**GOAL OF THE EXERCISE**
Once you reach the line containing "Select the registration" in the entries below, write out that line and each one after it down to the line containing "Task: Switch to gallery view", exactly and with nothing added.

·····

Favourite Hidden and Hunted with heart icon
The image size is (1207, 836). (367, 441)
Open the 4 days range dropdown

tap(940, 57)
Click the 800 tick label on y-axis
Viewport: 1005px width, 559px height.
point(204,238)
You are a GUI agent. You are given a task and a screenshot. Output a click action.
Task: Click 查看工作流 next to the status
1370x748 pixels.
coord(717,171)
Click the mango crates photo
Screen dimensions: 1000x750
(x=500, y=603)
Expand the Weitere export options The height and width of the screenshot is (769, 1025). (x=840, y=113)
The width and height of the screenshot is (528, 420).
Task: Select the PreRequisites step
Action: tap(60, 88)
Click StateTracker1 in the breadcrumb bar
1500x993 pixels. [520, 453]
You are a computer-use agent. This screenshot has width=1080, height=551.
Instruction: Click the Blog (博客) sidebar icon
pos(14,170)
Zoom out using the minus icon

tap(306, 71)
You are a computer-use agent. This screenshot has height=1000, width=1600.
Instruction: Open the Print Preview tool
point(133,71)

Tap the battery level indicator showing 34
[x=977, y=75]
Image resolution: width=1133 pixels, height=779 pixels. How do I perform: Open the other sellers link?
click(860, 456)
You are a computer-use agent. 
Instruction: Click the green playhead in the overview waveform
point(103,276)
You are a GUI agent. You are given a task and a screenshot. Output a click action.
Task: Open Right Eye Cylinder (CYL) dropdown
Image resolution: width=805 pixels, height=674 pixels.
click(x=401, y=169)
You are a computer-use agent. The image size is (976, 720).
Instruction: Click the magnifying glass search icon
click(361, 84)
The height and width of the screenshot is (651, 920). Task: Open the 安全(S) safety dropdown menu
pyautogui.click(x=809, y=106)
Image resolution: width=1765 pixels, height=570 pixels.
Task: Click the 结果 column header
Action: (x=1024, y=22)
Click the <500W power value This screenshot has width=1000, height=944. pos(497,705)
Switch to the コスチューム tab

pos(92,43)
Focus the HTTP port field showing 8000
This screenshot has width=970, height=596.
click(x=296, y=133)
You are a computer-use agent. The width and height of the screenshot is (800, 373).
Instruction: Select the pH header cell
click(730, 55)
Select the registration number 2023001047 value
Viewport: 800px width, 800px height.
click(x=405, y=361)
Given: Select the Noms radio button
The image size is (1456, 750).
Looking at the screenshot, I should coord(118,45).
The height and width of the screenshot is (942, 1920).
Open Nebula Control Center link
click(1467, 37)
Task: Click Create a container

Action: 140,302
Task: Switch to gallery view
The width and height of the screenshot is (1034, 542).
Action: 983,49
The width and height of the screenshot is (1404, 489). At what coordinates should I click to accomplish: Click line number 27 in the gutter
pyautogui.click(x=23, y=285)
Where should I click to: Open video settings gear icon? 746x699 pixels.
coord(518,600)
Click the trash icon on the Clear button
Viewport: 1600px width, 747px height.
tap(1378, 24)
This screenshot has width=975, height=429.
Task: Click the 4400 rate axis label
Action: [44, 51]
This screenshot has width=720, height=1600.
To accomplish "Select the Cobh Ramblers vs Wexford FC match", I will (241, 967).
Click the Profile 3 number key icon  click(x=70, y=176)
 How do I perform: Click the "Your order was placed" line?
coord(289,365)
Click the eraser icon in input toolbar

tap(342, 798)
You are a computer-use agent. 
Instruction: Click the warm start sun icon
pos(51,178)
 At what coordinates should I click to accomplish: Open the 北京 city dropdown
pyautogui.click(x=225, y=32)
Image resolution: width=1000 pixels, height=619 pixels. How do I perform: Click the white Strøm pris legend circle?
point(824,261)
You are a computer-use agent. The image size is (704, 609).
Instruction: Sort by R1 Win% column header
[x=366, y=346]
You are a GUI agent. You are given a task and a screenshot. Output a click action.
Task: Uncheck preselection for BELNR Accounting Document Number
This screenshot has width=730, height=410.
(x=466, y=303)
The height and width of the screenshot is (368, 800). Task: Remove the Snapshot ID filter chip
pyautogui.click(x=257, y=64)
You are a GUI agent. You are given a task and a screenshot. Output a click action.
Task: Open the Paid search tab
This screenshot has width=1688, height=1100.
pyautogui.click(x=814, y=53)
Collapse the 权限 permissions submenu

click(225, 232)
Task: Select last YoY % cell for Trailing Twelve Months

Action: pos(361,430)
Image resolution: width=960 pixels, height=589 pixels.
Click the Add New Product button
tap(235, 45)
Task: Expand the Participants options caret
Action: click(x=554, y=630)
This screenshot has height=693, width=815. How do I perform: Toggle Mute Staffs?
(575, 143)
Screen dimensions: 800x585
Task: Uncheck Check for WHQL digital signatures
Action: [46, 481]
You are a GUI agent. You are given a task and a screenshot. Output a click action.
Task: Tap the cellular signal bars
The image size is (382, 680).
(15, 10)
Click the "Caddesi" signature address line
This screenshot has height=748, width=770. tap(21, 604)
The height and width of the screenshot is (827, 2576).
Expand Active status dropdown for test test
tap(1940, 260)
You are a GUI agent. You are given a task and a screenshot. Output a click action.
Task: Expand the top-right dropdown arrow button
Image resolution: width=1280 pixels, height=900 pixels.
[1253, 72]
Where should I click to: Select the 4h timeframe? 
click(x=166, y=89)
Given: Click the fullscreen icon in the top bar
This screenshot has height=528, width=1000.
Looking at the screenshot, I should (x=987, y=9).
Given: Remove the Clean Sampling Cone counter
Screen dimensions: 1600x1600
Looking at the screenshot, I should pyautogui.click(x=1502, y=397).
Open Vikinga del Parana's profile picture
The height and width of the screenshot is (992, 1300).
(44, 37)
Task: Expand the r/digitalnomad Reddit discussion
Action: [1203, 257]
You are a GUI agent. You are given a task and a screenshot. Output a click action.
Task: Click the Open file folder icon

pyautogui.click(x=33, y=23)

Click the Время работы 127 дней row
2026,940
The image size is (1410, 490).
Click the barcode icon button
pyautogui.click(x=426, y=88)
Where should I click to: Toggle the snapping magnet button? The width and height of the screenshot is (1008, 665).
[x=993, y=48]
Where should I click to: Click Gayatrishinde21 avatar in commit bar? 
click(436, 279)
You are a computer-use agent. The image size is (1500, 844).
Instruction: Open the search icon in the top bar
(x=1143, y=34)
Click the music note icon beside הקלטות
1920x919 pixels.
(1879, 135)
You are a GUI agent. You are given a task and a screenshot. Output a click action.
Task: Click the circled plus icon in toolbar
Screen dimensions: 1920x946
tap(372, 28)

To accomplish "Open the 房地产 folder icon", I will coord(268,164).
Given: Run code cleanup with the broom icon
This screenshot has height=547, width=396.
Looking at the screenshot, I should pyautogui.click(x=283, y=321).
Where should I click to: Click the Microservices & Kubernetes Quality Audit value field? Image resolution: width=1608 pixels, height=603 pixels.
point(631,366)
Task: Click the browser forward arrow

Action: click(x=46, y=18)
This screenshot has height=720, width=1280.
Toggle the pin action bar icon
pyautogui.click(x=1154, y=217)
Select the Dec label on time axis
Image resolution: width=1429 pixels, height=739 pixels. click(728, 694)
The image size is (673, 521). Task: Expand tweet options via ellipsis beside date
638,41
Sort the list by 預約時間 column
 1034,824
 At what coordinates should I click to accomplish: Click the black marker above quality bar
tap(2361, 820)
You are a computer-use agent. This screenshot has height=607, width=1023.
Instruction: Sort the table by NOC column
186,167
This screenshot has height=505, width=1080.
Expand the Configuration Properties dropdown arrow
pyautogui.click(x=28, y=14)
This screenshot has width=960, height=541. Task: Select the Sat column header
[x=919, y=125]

·····

**RESPONSE TO THIS TASK**
Select the registration number 2023001047 value
Viewport: 800px width, 800px height.
click(x=405, y=361)
Given: Select the Noms radio button
The image size is (1456, 750).
Looking at the screenshot, I should coord(118,45).
The height and width of the screenshot is (942, 1920).
Open Nebula Control Center link
click(1467, 37)
Task: Click Create a container

Action: 140,302
Task: Switch to gallery view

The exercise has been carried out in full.